In this study, molecular
interactions of prostate-specific membrane
antigen (PSMA) with five chemically distinct urea-based boron-containing
inhibitors have been investigated at the atomic level using molecular
docking and molecular dynamics simulations. The PSMA–inhibitor
complexations have been analyzed by comparing their binding modes,
secondary structures, root-mean-square deviations, noncovalent interactions,
principal components, and binding free energies. PSMA is a cell surface
glycoprotein upregulated in cancerous cells and can be targeted by
boron-labeled inhibitors for boron neutron capture therapy (BNCT).

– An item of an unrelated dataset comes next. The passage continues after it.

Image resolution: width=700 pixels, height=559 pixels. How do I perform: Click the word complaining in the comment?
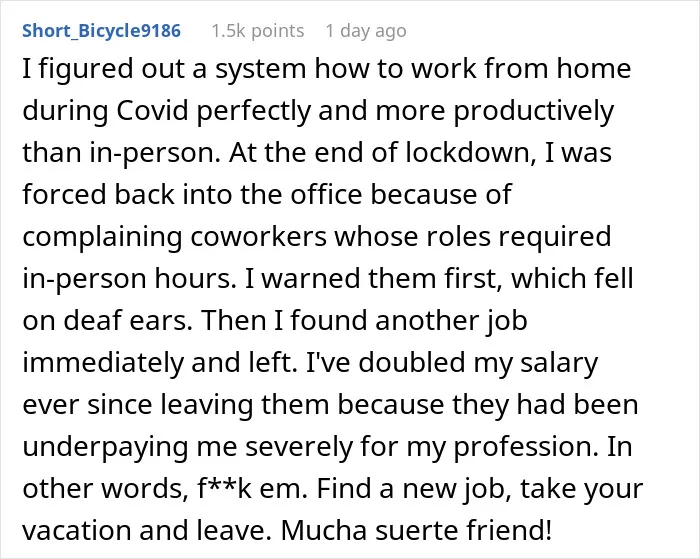102,238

The effective BNCT requires the selective boron delivery to the tumor
area and highly specific PSMA-mediated cellular uptake by tumor. Thus,
a potent inhibitor must exhibit both high binding affinity and high
boron density. The computational results suggest that the chemical
nature of inhibitors affects the binding mode and their association
with PSMA is primarily dominated by hydrogen bonding, salt bridge,
electrostatic, and π–π interactions. The binding
free energies (−28.0, −15.2, −43.9, −23.2,
and −38.2 kcal/mol) calculated using λ-dynamics for all
inhibitors (
In1–5
) predict preferential binding
that is in accordance with experimental data. Among all inhibitors,
In5
was found to be the best candidate for BNCT. The binding
of this inhibitor to PSMA preserved its overall secondary structure.
These results provide computational insights into the coordination
flexibility of PSMA and its interaction with various inhibitors. They
can be used for the design and synthesis of efficient BNCT agents
with improved drug selectivity and high boron percentage.